Another great read: Between the Crystal and the Smoke by Henri Atlan, this book is packed with information on the self-organization of living systems, on memory, on information transmission, on open and closed systems, on complexity, etc. Dating from the late 70s, it extensively cites Edgar Morin’s paradigm lost: human nature, and the works of Marc Halévy or Dominique Dupagne have drawn directly or indirectly much material from it.

As I return from a weekend in Tunis where I had the pleasure of giving a conference (for the Agile Tour Tunisia 2013 on OAA (Open Agile Adoption) -of which you’ll find the slides here-. Among the strong ideas of OAA, storytelling and self-organization hold a predominant place in my eyes.
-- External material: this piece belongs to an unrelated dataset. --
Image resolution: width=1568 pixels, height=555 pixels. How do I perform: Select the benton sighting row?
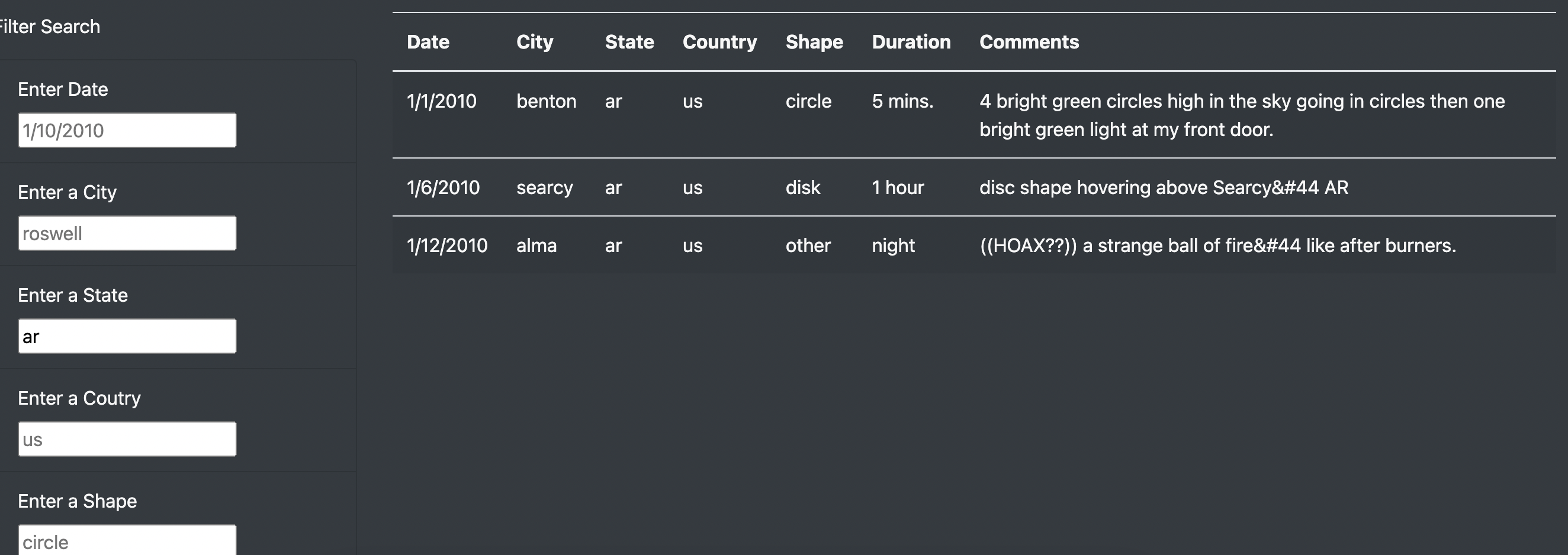852,114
Henri Atlan’s propositions allow me to reinforce or clarify some of my reflections.
About storytelling, we clearly feel that it’s a form very well adapted to our way of functioning, and as Oana Juncu said in her blog (or during the storytelling battle sessions that we were able to give together, by the way Oana have you released the material?): our brain is wired for stories, culture relies on stories, change relies on stories to consolidate itself.
About self-organization, I would echo the words of Harrison Owen in his recent TEDx on Openspace (Open Space), Dancing with Shiva: human systems like all living systems, are self-organized, and further he asserts: organizing a self-organized system is not only an oxymoron, it’s above all stupid!
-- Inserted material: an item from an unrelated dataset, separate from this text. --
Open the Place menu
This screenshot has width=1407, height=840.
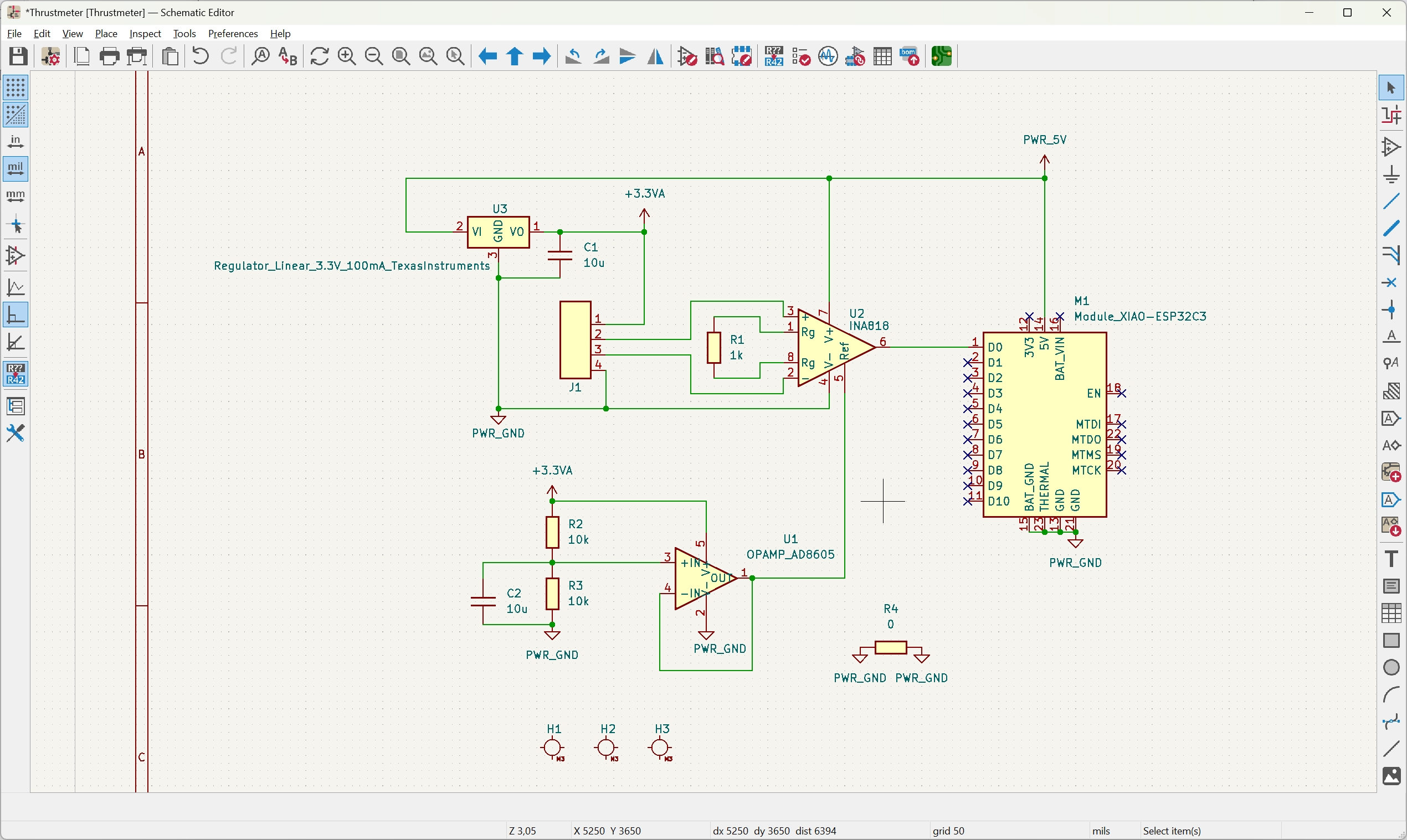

Completely steeped in these reflections, it’s while reading this book by Henri Atlan that a key is given to me (notably in the chapter consciousness and will in self-organizing open systems). I’ll try to formulate it in my own words.
Memorial patterns, storytelling
Learning is the integration of patterns. The more we learn, the more patterns we integrate to differentiate situations. Noise and disorder exist, and therefore many patterns resemble each other but are different. We then create more and more patterns to respond to our growing learning. Thus disorder generates order (more and more patterns) but in an increasingly complex set. This is what actually constitutes what we are, our stories, hence storytelling, it’s our past, our memorial patterns. It’s our voluntary consciousness Henri Atlan also tells us, but it concerns the past first.
Self-organization
Self-organization is a natural phenomenon of all living systems, from which we don’t escape. What Henri Atlan specifies is that self-organization is introduced by disorder, to which we must respond, as seen above to generate patterns (order). Self-organization is this phase of undirected learning (by a teacher for example) which aims to generate patterns. This self-organization reveals according to Henri Atlan our unconscious will (and thus the future, toward which we tend), since we try to create organization starting from chaos according to our desires.
Lessons
Several lessons in my eyes:
- it’s indeed disorder that generates value because it is the material for new patterns, for new learning.
- Self-organization is this faculty of living systems to transform this noise, this disorder into patterns, into story, chaos into order. But in doing this, learning increases, as does complexity: the interweaving of memorized patterns.
- Story can be considered as an ideal memorized pattern.
- Self-organization and storytelling are therefore intrinsically linked. There is a strong feedback relationship from one to the other.
Organizational illness
Henri Atlan then explains certain psychological disorders, the delirium evoked by Edgar Morin in his paradigm lost, by frozen systems, where learning no longer takes place: it’s therefore the same pattern, immutable, that we constantly return to (and which takes the form of delirium in humans). The link to an organizational illness seems obvious to me: think of Kafka, we’re frozen in patterns where learning no longer takes place, which we constantly repeat. Think of organizations whose processes are frozen, which no longer learn new patterns related to the variations that the organization encounters (necessarily). An organization without self-organization is a sick, delirious organization.
Complex times
We also find there -for those who know it- the spiral dynamics, the more our organizations learn, the more our civilizations learn, the more patterns are created, the more complex the world becomes, the more the organization, the more the civilization has complex patterns, the more responses must be based on involvement, cooperation, accountability. What I call complex times.

To summarize, self-organization and storytelling are therefore indispensable, tension toward the future, support from the past.